2. Tiga UU ini tidak bisa dipandang terpisah antara satu dengan yang lainnya, dan juga tidak bisa dipandang yang satu lebih tinggi dari yang lainnya atau yang satu menegasi/meniadakan yang lainnya. Namun ketiga UU memiliki spesialisasi tersendiri. Hal yang perlu diperhatikan adalah di antara ketiga UU ini yang lebih spesipik dan menjadi induk tentang pengaturan larangan membakar. UU yang lain yang juga mengatur tentang larangan membakar, harus diselaraskan serta disesuaikan dengan undang-undang yang lebih spesifik dalam mengatur larangan membakar.

3. UU No. 39 Tahun 2014 Tentang Perkebunan bertujuan untuk kemakmuran dan kesejahteraan rakyat Indonesia dengan menjadikan usaha perkebunan sebagai alat membangun perekonomian. UU Perkebunan adalah UU spesialis tentang perkebunan. UU No. 39 Tahun 2009 tentang Perlindungan dan Pengelolaan Lingkungan Hidup, bertujuan untuk menjaga kualitas lingkungan hidup yang baik sehingga bisa melindungi seluruh ekosistem. UU Perlindungan dan Pengelolaan Lingkungan Hidup adalah spesialis tentang Perlindungan dan Pengelolaan Lingkungan Hidup.

4. Larangan membakar bertujuan untuk melindungi dan melestari lingkungan hidup bukan untuk melarang orang berkebun atau bertani, oleh sebab itu UU No. 14 Tahun 1999 tentang Kehutanan dan UU No. 39 Tahun 2014 Tentang Perkebunan tidak bisa dipisahkan dengan UU No. 39 Tahun 2009 tentang Perlindungan dan Pengelolaan Lingkungan Hidup.

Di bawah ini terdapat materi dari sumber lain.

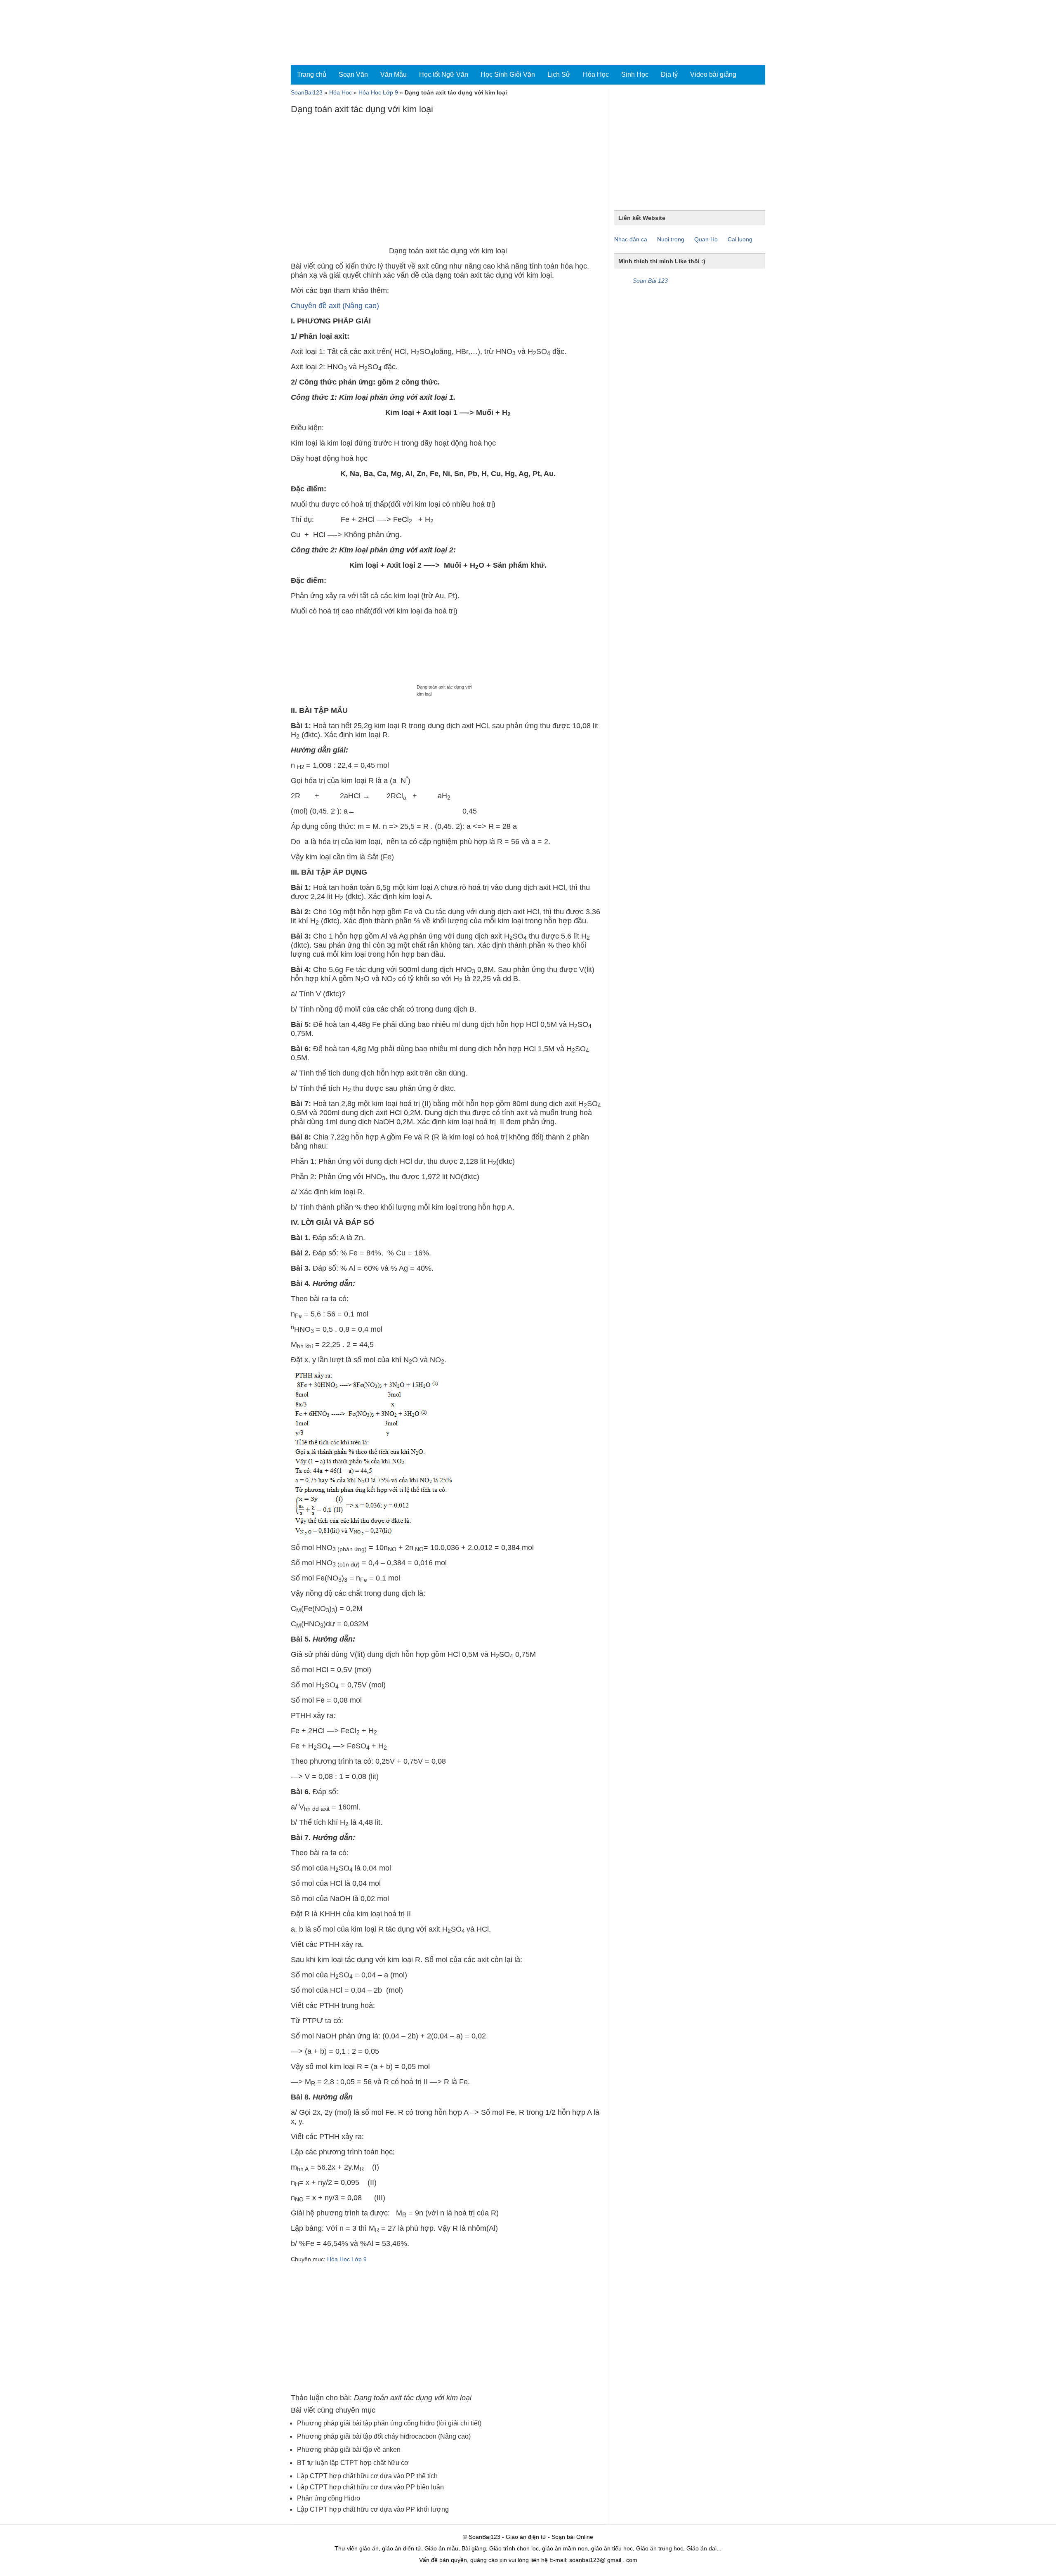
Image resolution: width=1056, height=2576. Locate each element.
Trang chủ (311, 74)
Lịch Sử (558, 74)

5. Tuntutan JPU yang menggunakan Pasal 56 ayat (1) UU No. 39 Tahun 2014 Tentang Perkebunan seharusnya dipandang terhubung dengan Pasal 69 ayat (2) UU No. 39 Tahun 2009 tentang Perlindungan dan Pengelolaan Lingkungan Hidup.

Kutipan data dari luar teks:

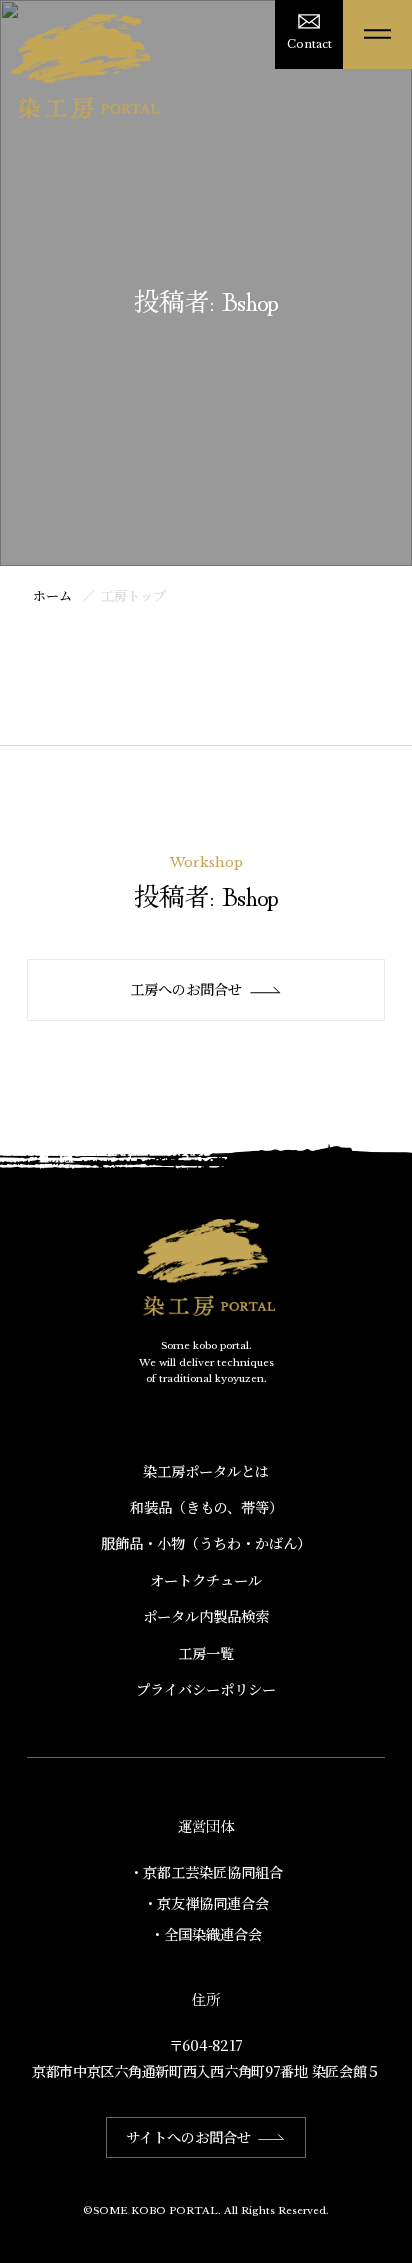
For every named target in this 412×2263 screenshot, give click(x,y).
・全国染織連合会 (206, 1934)
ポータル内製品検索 (206, 1616)
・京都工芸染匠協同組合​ (206, 1872)
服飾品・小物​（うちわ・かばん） (206, 1543)
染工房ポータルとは (206, 1471)
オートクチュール (206, 1580)
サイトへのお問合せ (188, 2137)
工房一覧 (206, 1653)
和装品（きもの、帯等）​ (206, 1507)
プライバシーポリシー (206, 1689)
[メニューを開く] (377, 34)
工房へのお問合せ (186, 989)
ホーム (52, 595)
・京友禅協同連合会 (206, 1903)
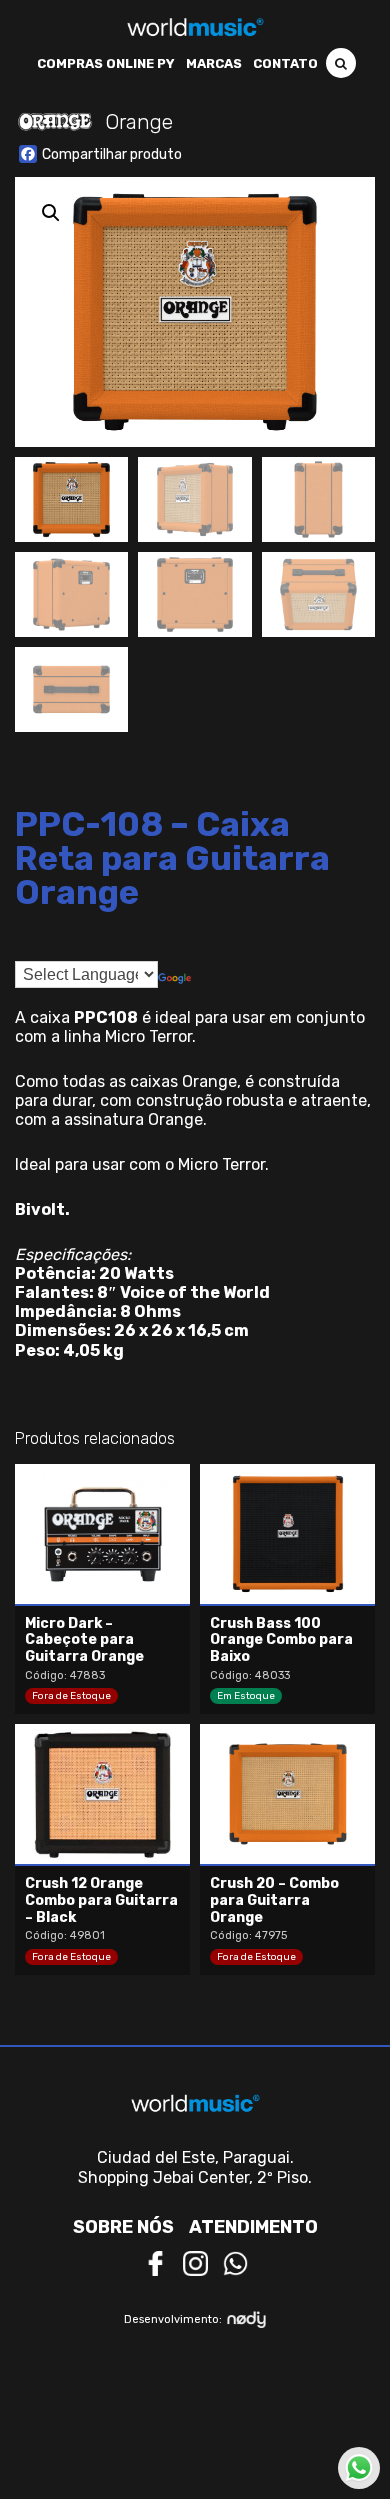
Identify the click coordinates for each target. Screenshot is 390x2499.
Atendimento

6. Berdasarkan Pasal 69 ayat (2) UU No. 39 Tahun 2009 tentang Perlindungan dan Pengelolaan Lingkungan Hidup menyatakan, “Ketentuan sebagaimana dimaksud pada ayat (1) huruf h memperhatikan dengan sungguh-sungguh kearifan lokal di daerah masing-masing." Pada ayat (1) huruf h Pasal 69 memang dilarang membuka lahan dengan cara membakar, namun pada ayat (2) ada penekanan bahwa penegakan hukum terhadap larangan membakar lahan harus memperhatikan kearifan lokal yang ada di daerah. Dipertegas lagi pada penjelasan ayat (2) bahwa, “kearifan lokal yang dimaksud dalam ketentuan ini adalah melakukan pembakaran lahan dengan luas lahan maksimal 2 hektar per kepala keluarga untuk ditanami tanaman jenis varietas lokal dan dikelilingi oleh sekat bakar sebagai pencegah penjala rana api ke wilayah sekelilingnya.

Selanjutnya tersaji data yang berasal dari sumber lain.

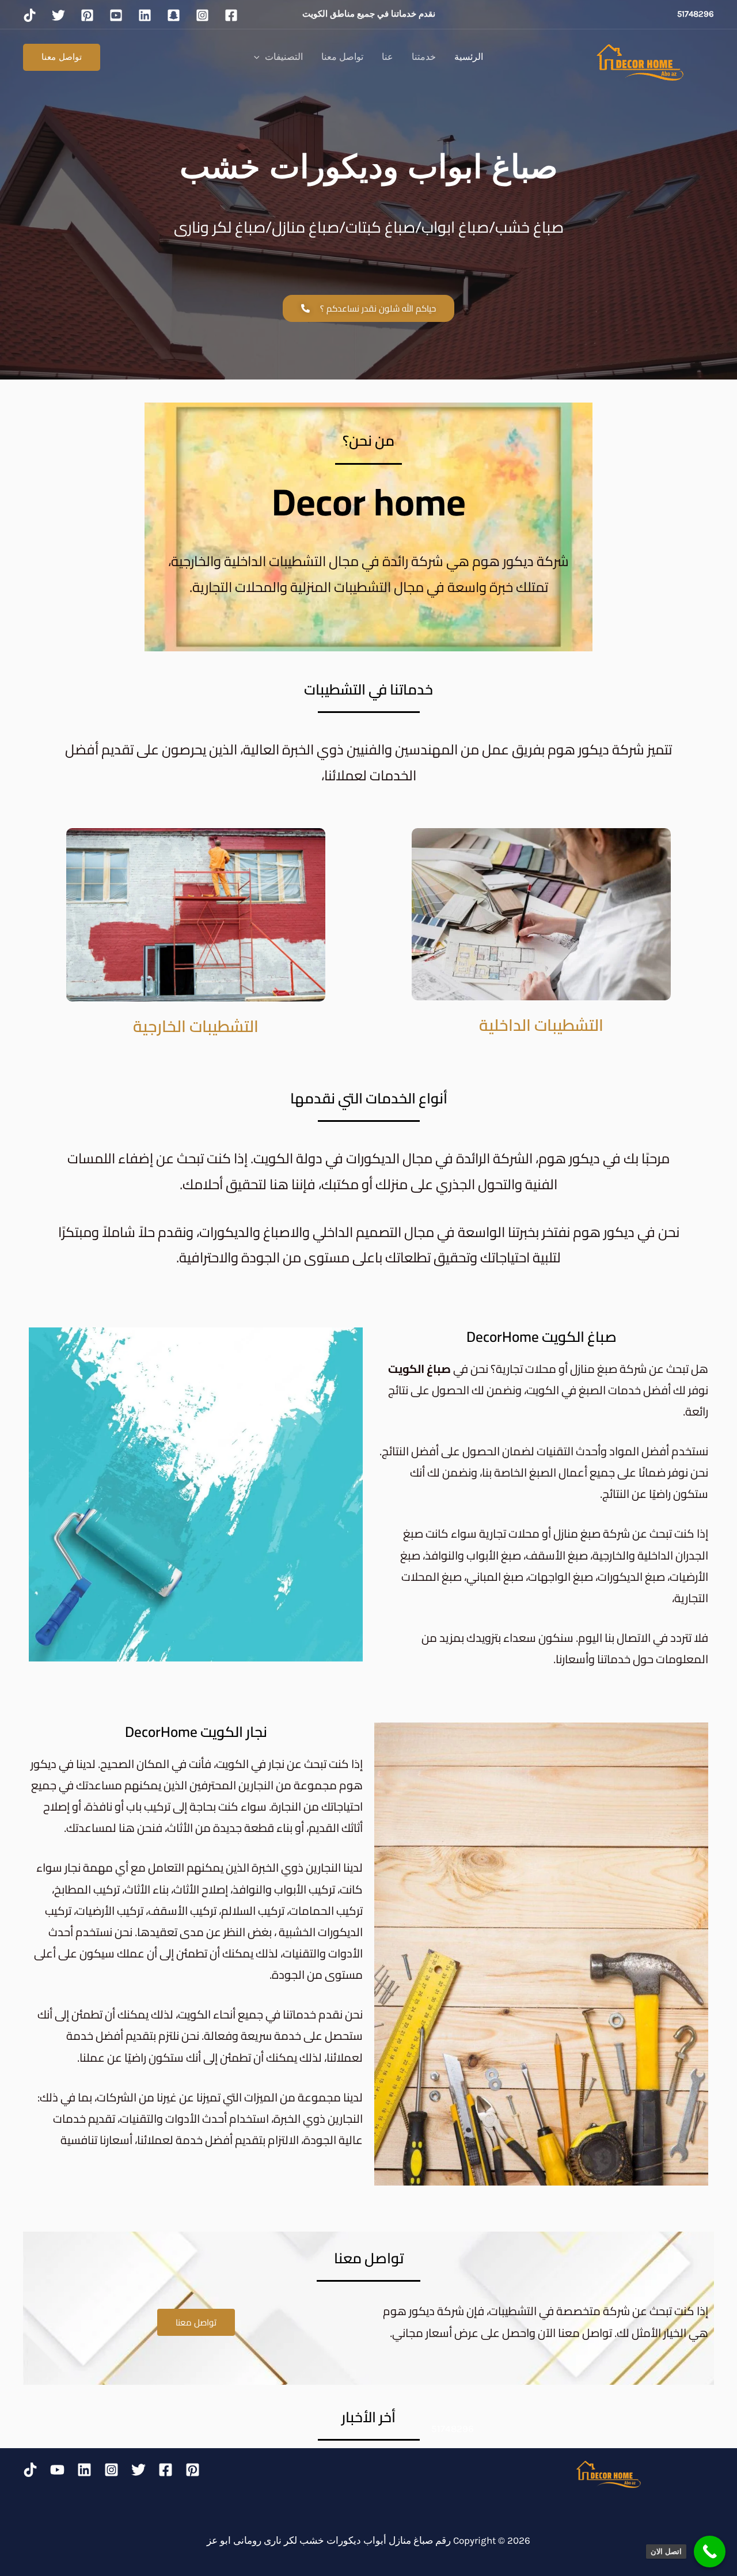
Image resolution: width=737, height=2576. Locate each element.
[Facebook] (165, 2470)
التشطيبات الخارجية (196, 1026)
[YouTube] (57, 2470)
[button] (259, 57)
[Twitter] (138, 2470)
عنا (387, 56)
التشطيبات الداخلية (541, 1025)
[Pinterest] (192, 2470)
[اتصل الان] (709, 2551)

7. Berdasarkan Pasal 69 ayat (2) seseorang diperbolehkan membakar lahan, asalkan syarat sebagai kearifan lokal yang tercantum dalam UU No. 32 Tahun 2009 terpenuhi. Adapun syaratnya sebagai berikut: a. Pembakaran lahan dilakukan dengan luas lahan maksimal 2 hektar. b. Pelaku yang akan membakar  lahan 2 hektar tersebut, tidak lebih dari satu kepala keluarga. c. Tujuan pembakaran untuk penanaman jenis tanaman varietas lokal. c. Lahan yang akan dibakar harus dikelilingin sekat bakar agar api tidak menjalar kelahan lainnya.

8. Larangan membakar bagi pekebun bisa dikecualikan apabila sesuai dengan kearifan lokal, asalkan pekebun menanam tanaman varietas lokal (padi, sayur-sayuran, dan tanaman lainnya yang bersifat lokal).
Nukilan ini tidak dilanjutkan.